Recently, Gensel has spent much time in New Brunswick alongside two colleagues who discovered one of the most intact fossilized trees from the Lower Carb to date. Contained in a rock about the size of a Mini Cooper, the tree they found has been preserved 3-dimensionally, which helped them reconstruct a model of what it would have looked like in its original form.
With its tall skinny trunk and almost equally long spindly leaves, the tree looks like something out of “The Lorax.” So, of course, the research team is affectionately calling it the “Dr. Seuss tree.”

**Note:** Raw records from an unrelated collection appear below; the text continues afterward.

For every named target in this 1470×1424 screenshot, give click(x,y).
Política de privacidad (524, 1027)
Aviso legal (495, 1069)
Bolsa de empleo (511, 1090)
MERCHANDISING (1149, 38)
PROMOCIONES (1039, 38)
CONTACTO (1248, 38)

“This tree is special because it doesn’t match any existing models we have of trees from this period,” Gensel explains. “It’s motivating me to further study the Lower Carb, comparing the different environments where the fossils can be found across Nova Scotia, Virginia, and Europe.”
An ending and a beginning
Gensel is one of just two botanists left at Carolina. During her 49-year career here, she watched the botany department dissolve into the biology department and the field shrink as biology students began to pursue more traditional fields of study like medicine and environmental science.
As she nears retirement in Spring 2025, she worries what will happen to her specialty as the years go on — especially since teaching, for her, has always been a place to share that passion and inspire the next generation of scientists to consider the field.

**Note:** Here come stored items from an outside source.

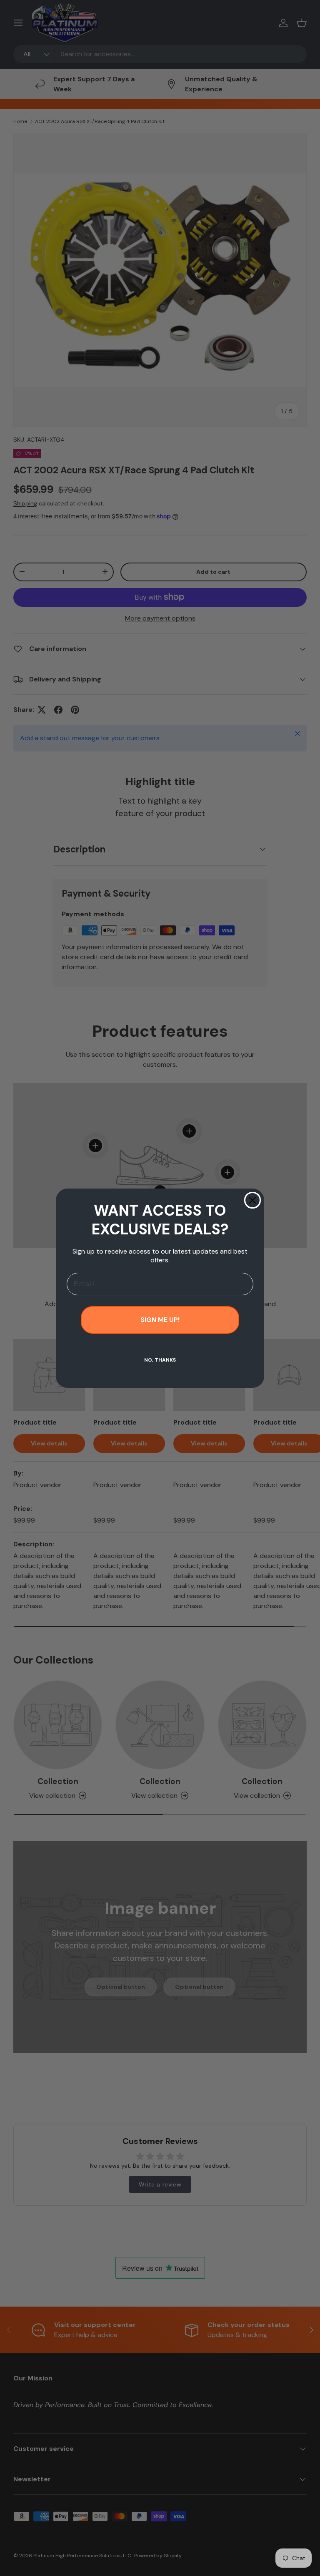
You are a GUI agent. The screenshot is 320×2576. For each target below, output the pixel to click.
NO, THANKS (160, 1360)
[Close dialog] (252, 1200)
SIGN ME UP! (160, 1319)
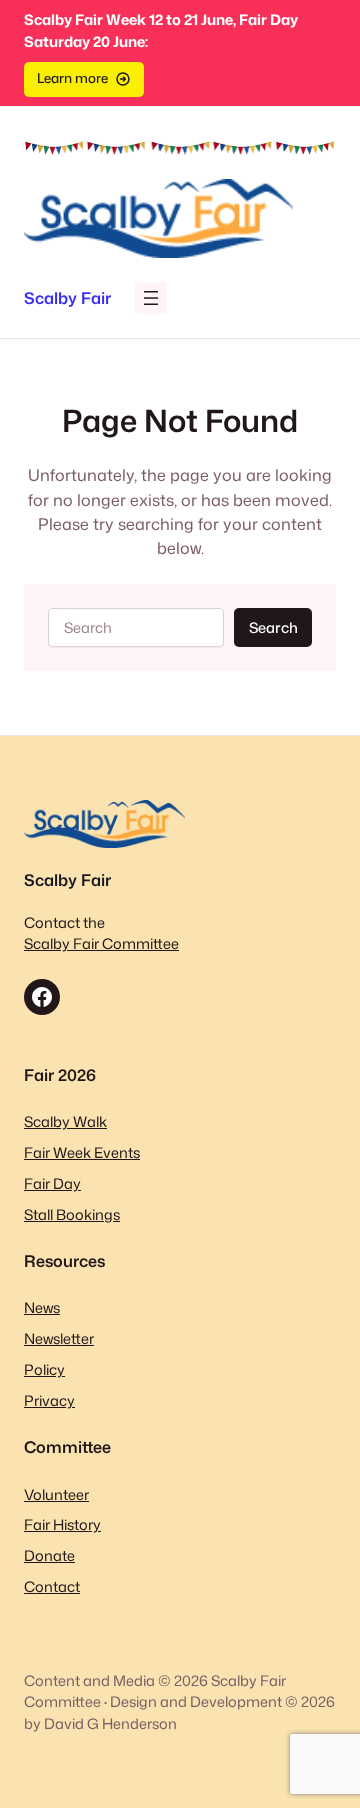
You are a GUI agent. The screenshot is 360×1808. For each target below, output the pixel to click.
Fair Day (52, 1183)
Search (273, 627)
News (42, 1307)
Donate (49, 1555)
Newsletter (59, 1338)
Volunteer (56, 1494)
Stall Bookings (72, 1214)
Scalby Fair (67, 297)
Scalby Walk (65, 1121)
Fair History (62, 1524)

“Many of my students haven’t been exposed to this history, and they often tell me I open their mind to other ways of thinking,” Gensel says proudly. “I think it broadens their thinking about what we can learn from the past.”
For years, Gensel has brought classes to roadside outcrops in Pulaski, Virginia, for fossil hunting. She teaches them about different kinds of rock, how and where to search for fossils, and how to remove them intact.
“For students, this really makes fossils become real,” she says. “It’s an incredibly valuable experience.”
While retirement is in many ways an ending for Gensel, it’s also a beginning. Her time normally spent teaching will be fully devoted to her remaining research projects, of which she has many.
“I still find it exciting to work with these plant puzzles,” she says. “They’re some of the biggest and hardest puzzles out there.”